The gesture has its ironic side. Distinguished British personalities serve on the selection committee for the Nehru professorship, while the Indian side is represented by Rajiv Gandhi and Swraj Paul. As Paul is contributing the money…he would have a say in the selection, even if he were illiterate. Rajiv’s place on the committee is more a touching mark of Paul’s loyalty than of commonsense or a proper regard for the fitness of things. Neither Mrs. Gandhi nor her sons distinguished themselves academically. Sanjay did not qualify for university, and Rajiv, like his mother, entering university on high recommendation, showed little interest in his studies. After his first year at Cambridge, he was politely asked to make arrangements elsewhere. There is no reason why those who insist on their right to rule us forever should have good school (and college) records to their credit—except that it is more insulting to be ruled by the brainless.
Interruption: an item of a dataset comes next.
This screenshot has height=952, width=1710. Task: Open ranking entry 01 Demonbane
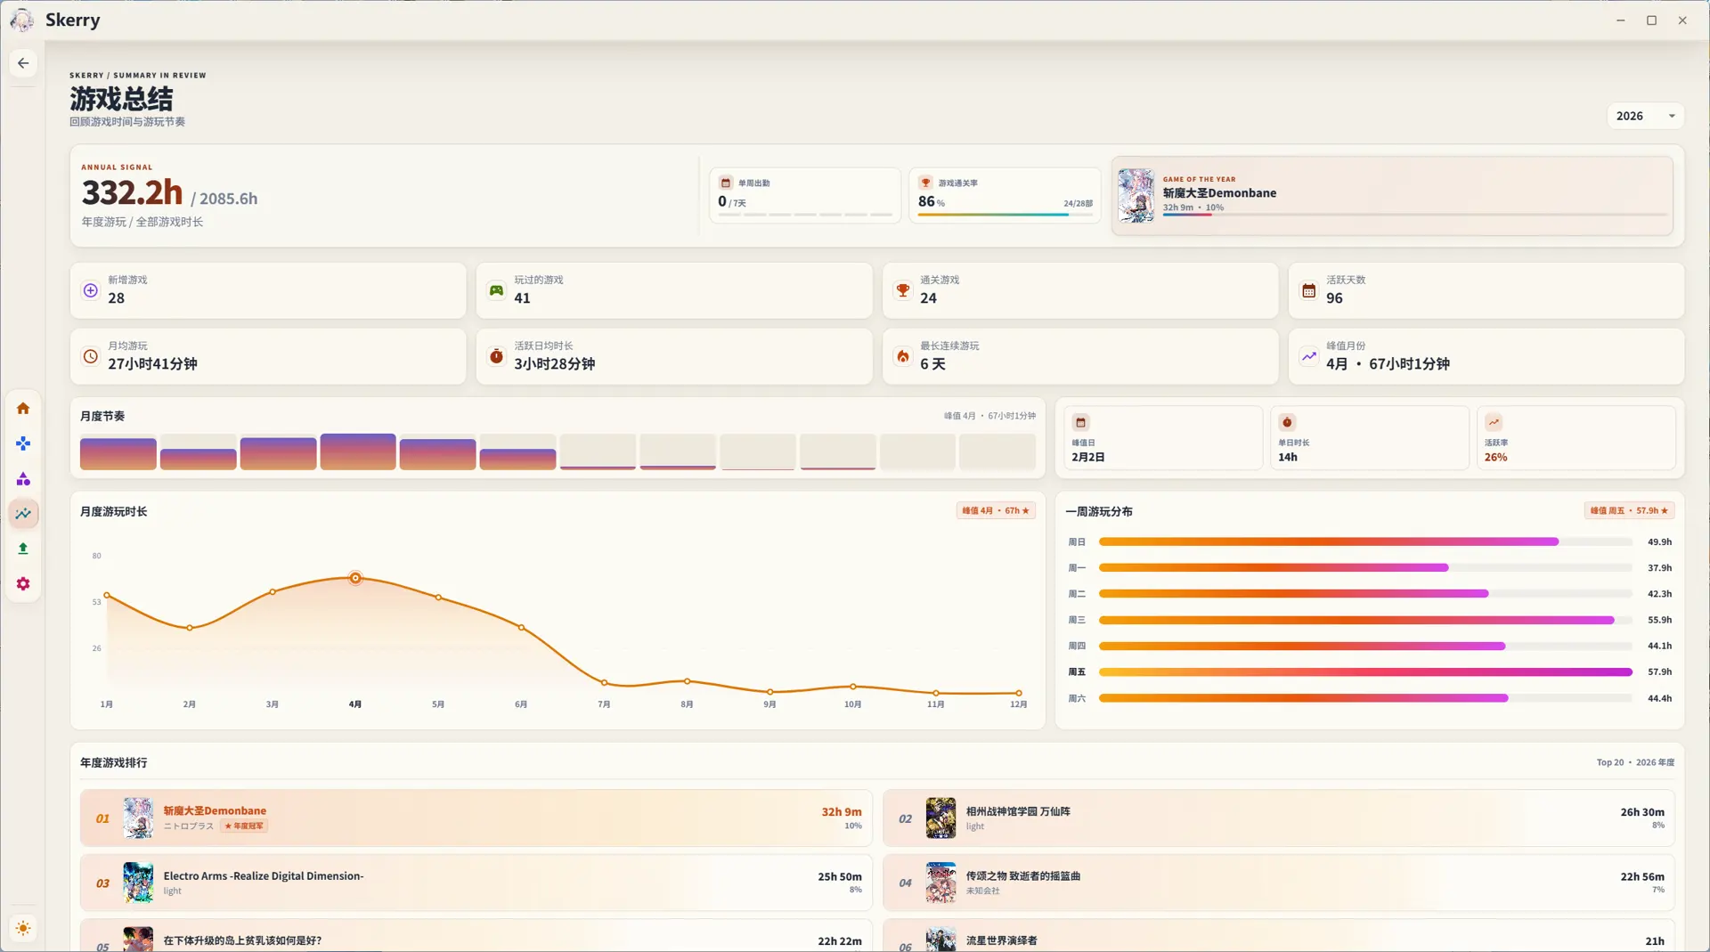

why [is] Mrs. Gandhi not content to leave behind her own individual name and fame, why she feels she must also make a gift of India to her son…Even the dictators in which the Third World abounds, have not so far tried bequeathing power to sons…

Inheritance presupposes stability, and India has demonstrated a political stability that even American businessmen are now willing to trust. A plan for dynasty needs at least as much confidence in continuing stability…It is the promise of ‘business as usual’ that fires dynastic ideas…

Power…soon becomes a matter of sheer comfort and appetite, of largely free living, of houses and estates, servants, air conditioners and constant attention, of holidays, travel and a river of perquisites that flow from the State, sometimes without the State’s knowledge. In India, it has also meant Swiss bank accounts, real estate deals abroad, rich benefactors, a percentage out of government contracts, and a screen of civil servants, relations and friends to shield the entrepreneurship of the mighty from the public gaze. The notorious fund-collecting methods of a Cabinet Minister’s daughter-in-law, the job-dispensing by a wife…all begin to look like fly specks on this, the gleaming mirror of real power now pursuing permanence.

[…]

In the end, the mystery of the personality that clings to power, even unto the next generation, may be as simple as holding on to what one has got, much as the monkey hangs on to his peanuts though he dances on the rising heat of the laboratory floor. And monkeys clutching peanuts must be what some of history’s rulers will look like when viewed by people of a more advanced era. Even today, what other view can we take of a personal power buildup that ignores the…hard facts of an entire subcontinent where poverty and misery still rule the day…and will not be wiped out by a coronation at Delhi.

Postscript: In November 2015, the selfsame Nayantara Sahgal praised the selfsame Rahul Gandhi as “impressive.” She had earlier declared that he and his sister were “not so bright.”